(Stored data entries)
□ □ □ □
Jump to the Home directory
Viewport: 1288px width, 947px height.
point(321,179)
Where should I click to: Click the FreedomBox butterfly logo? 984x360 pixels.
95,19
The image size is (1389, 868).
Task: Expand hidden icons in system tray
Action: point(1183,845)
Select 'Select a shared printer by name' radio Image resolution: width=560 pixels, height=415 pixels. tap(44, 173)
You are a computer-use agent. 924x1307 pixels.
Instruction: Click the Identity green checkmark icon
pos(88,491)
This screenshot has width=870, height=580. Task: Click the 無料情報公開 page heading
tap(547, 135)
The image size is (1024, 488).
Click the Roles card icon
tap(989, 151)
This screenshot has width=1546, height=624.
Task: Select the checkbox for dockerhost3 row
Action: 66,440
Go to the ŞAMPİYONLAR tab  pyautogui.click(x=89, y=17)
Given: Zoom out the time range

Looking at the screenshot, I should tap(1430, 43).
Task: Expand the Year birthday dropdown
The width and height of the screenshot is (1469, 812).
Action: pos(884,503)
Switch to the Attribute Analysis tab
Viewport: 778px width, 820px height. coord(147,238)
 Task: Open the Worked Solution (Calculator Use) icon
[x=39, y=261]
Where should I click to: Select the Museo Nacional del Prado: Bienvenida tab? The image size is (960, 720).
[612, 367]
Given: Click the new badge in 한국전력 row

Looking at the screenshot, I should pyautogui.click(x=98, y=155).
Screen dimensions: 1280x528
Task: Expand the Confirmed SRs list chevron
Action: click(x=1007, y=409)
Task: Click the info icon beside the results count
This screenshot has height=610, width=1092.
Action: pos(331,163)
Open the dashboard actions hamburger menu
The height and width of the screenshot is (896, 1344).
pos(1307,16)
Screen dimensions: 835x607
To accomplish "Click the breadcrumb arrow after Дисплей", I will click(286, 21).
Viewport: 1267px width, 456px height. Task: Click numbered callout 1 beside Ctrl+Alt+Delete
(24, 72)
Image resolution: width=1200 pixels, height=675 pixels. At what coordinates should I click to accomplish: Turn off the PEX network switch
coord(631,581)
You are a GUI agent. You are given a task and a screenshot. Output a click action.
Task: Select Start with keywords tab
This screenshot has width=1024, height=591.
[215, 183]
□ □ □ □
[TASK DESCRIPTION]: Copy each entry above exactly, leaving nothing out.

[RESPONSE TO THE EXERCISE]:
Jump to the Home directory
Viewport: 1288px width, 947px height.
point(321,179)
Where should I click to: Click the FreedomBox butterfly logo? 984x360 pixels.
95,19
The image size is (1389, 868).
Task: Expand hidden icons in system tray
Action: point(1183,845)
Select 'Select a shared printer by name' radio Image resolution: width=560 pixels, height=415 pixels. tap(44, 173)
You are a computer-use agent. 924x1307 pixels.
Instruction: Click the Identity green checkmark icon
pos(88,491)
This screenshot has width=870, height=580. Task: Click the 無料情報公開 page heading
tap(547, 135)
The image size is (1024, 488).
Click the Roles card icon
tap(989, 151)
This screenshot has width=1546, height=624.
Task: Select the checkbox for dockerhost3 row
Action: 66,440
Go to the ŞAMPİYONLAR tab  pyautogui.click(x=89, y=17)
Given: Zoom out the time range

Looking at the screenshot, I should tap(1430, 43).
Task: Expand the Year birthday dropdown
The width and height of the screenshot is (1469, 812).
Action: pos(884,503)
Switch to the Attribute Analysis tab
Viewport: 778px width, 820px height. coord(147,238)
 Task: Open the Worked Solution (Calculator Use) icon
[x=39, y=261]
Where should I click to: Select the Museo Nacional del Prado: Bienvenida tab? The image size is (960, 720).
[612, 367]
Given: Click the new badge in 한국전력 row

Looking at the screenshot, I should pyautogui.click(x=98, y=155).
Screen dimensions: 1280x528
Task: Expand the Confirmed SRs list chevron
Action: click(x=1007, y=409)
Task: Click the info icon beside the results count
This screenshot has height=610, width=1092.
Action: pos(331,163)
Open the dashboard actions hamburger menu
The height and width of the screenshot is (896, 1344).
pos(1307,16)
Screen dimensions: 835x607
To accomplish "Click the breadcrumb arrow after Дисплей", I will click(286, 21).
Viewport: 1267px width, 456px height. Task: Click numbered callout 1 beside Ctrl+Alt+Delete
(24, 72)
Image resolution: width=1200 pixels, height=675 pixels. At what coordinates should I click to accomplish: Turn off the PEX network switch
coord(631,581)
You are a GUI agent. You are given a task and a screenshot. Output a click action.
Task: Select Start with keywords tab
This screenshot has width=1024, height=591.
[215, 183]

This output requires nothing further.